§ **Given request**
Rewrite the rows from the line containing "The image size is (784, 355)." through the line containing "The image size is (972, 546). point(608,254)", changing "back arrow" to "return arrow" and leaving everything else unaltered. Omit the pictures from your answer.

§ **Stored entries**
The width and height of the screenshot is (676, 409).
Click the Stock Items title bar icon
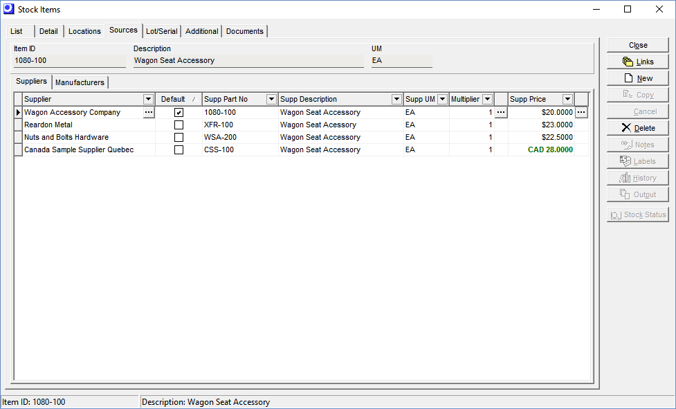tap(8, 9)
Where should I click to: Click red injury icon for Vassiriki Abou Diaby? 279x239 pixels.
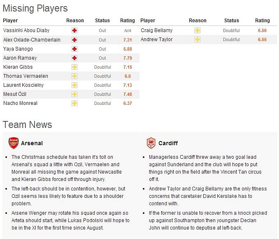[74, 30]
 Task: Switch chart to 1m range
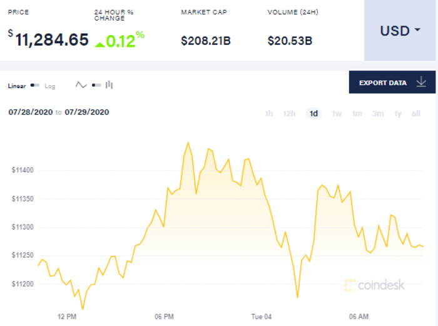(357, 113)
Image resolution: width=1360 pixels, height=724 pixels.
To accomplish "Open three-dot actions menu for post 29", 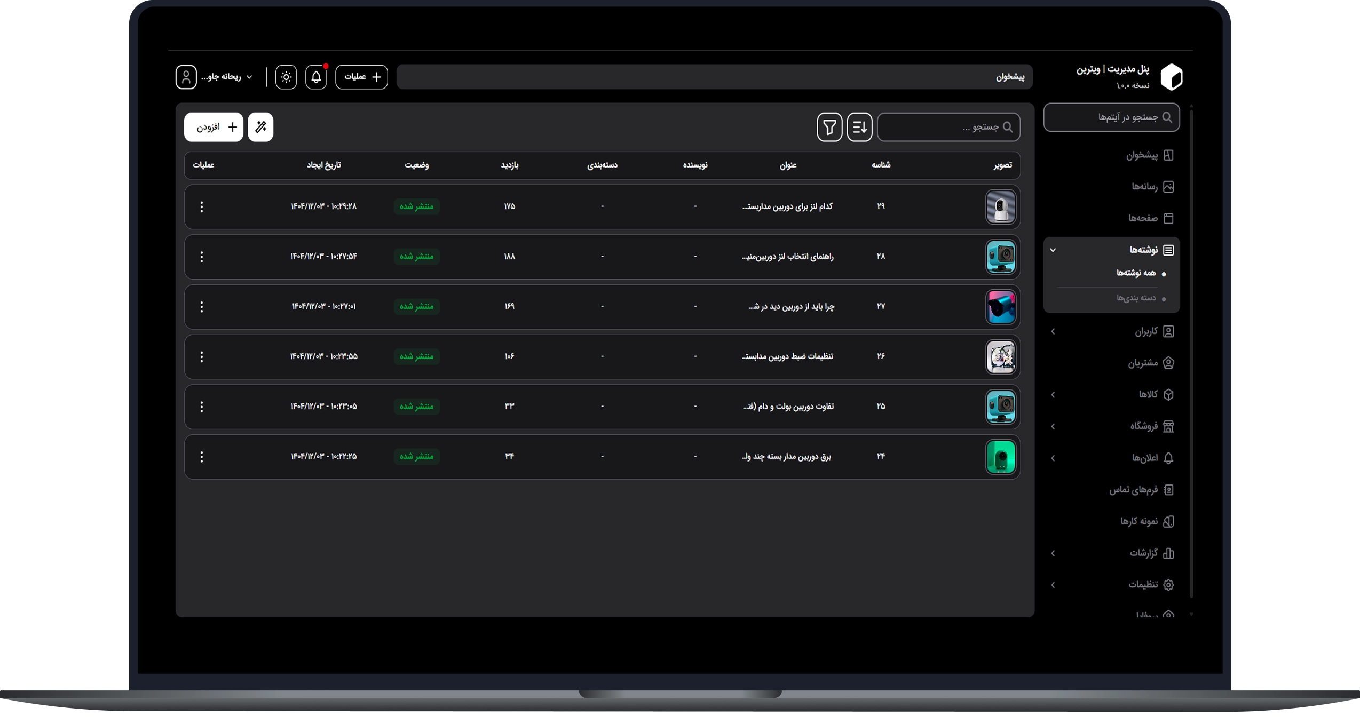I will [201, 207].
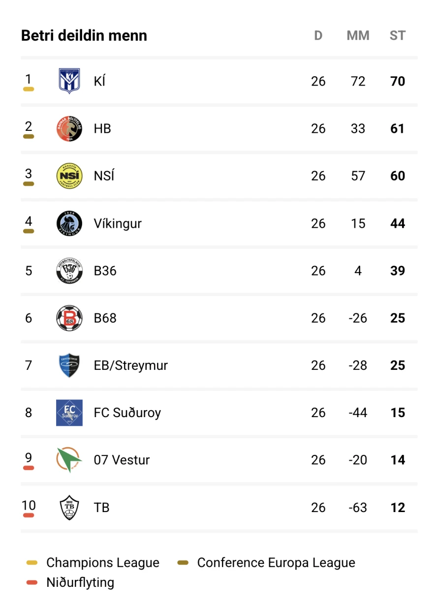
Task: Click the Niðurflyting red legend marker
Action: coord(32,583)
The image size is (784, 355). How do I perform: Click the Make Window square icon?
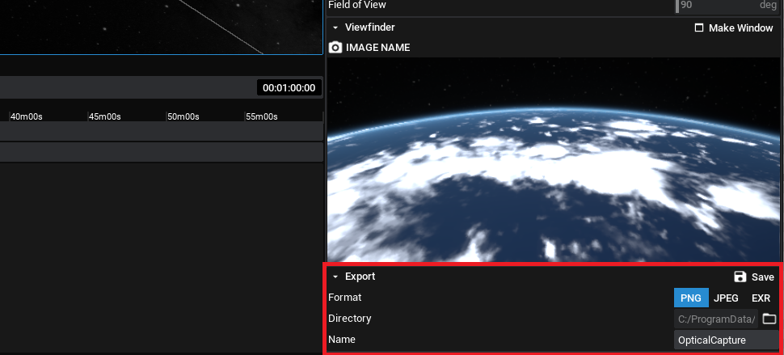point(699,27)
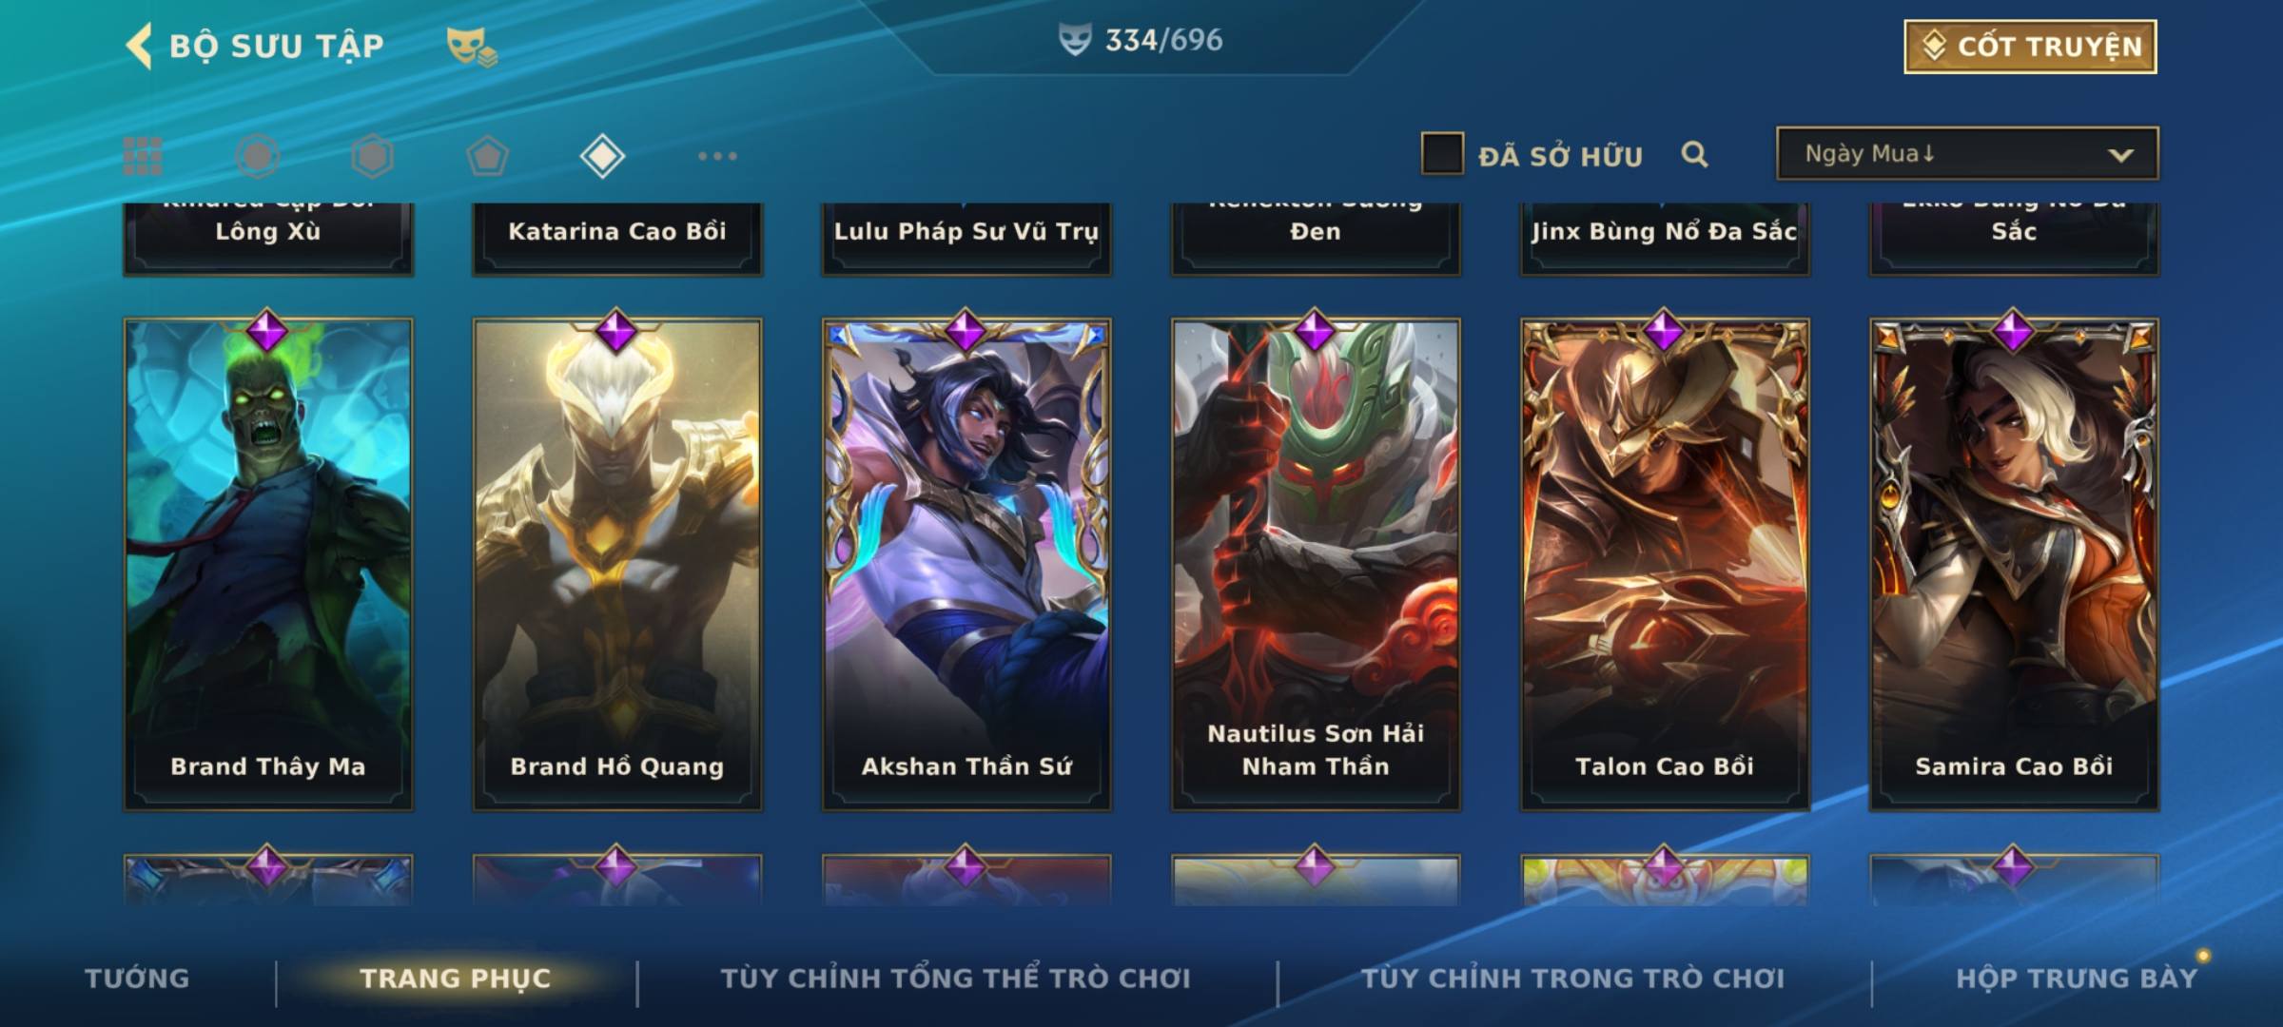Open the Hộp Trưng Bày tab
Screen dimensions: 2283x1027
point(2077,979)
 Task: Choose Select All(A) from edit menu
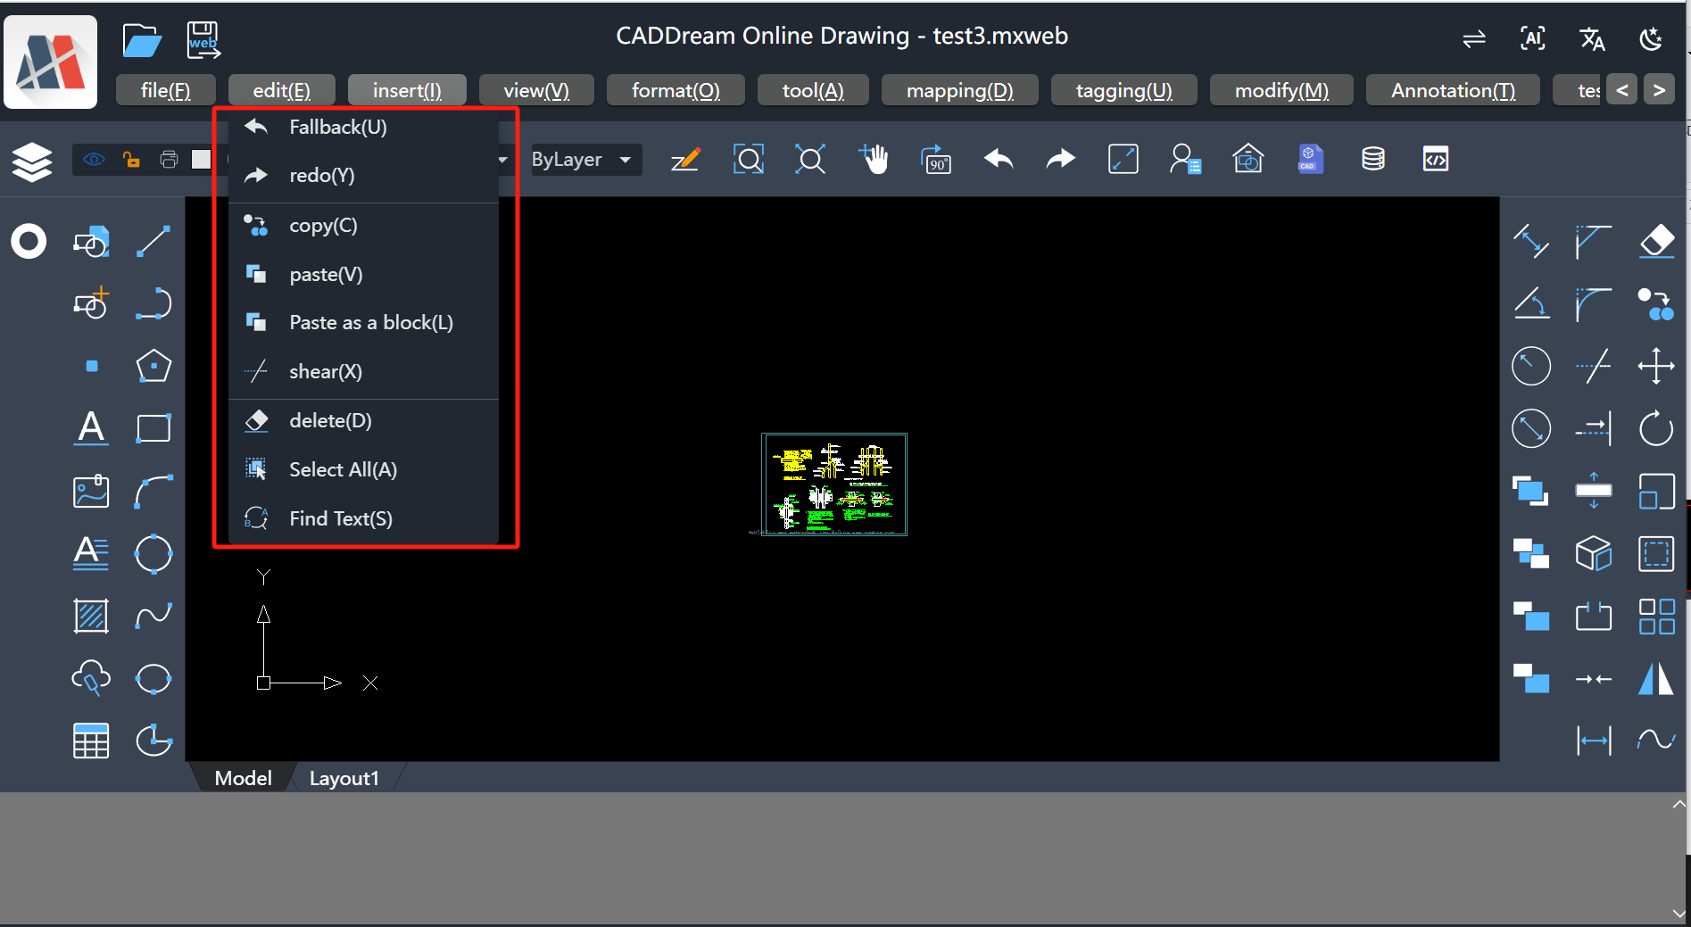pos(343,469)
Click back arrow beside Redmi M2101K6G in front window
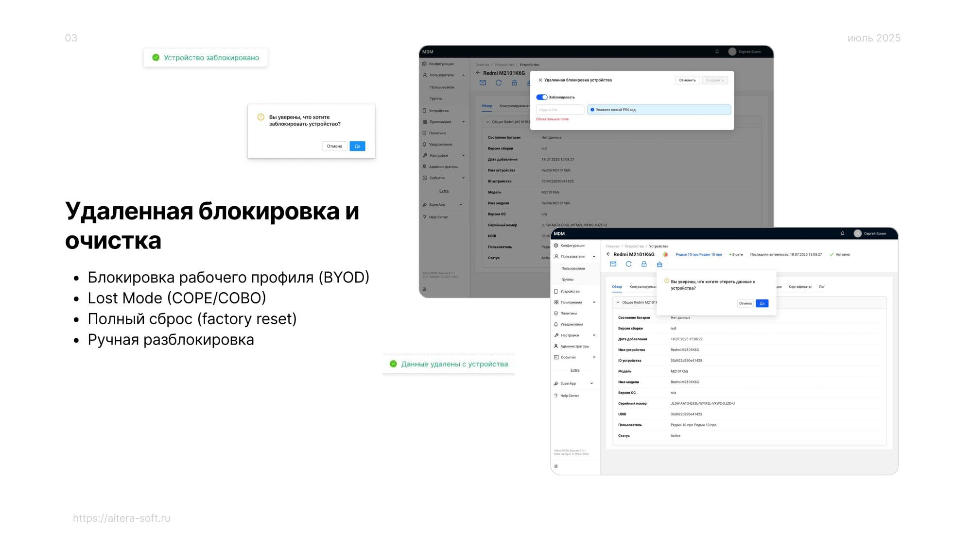The image size is (972, 546). point(608,254)
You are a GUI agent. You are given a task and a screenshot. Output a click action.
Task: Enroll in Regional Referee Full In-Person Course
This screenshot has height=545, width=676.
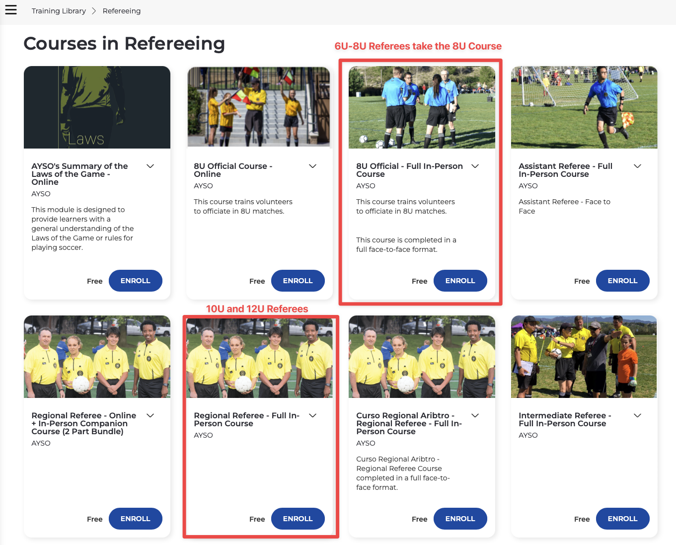[x=298, y=519]
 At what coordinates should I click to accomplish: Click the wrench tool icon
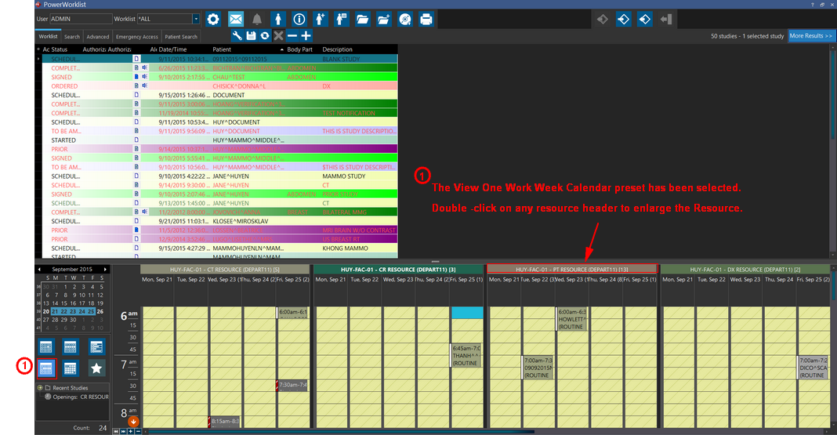(237, 36)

§ **Answer to this problem**
The image size is (784, 355). How do I perform: Click the Make Window square icon?
point(699,27)
Open the Hộp Trưng Bày tab
Screen dimensions: 2283x1027
point(2077,979)
 Task: Choose Select All(A) from edit menu
pos(343,469)
Click return arrow beside Redmi M2101K6G in front window
The image size is (972, 546). point(608,254)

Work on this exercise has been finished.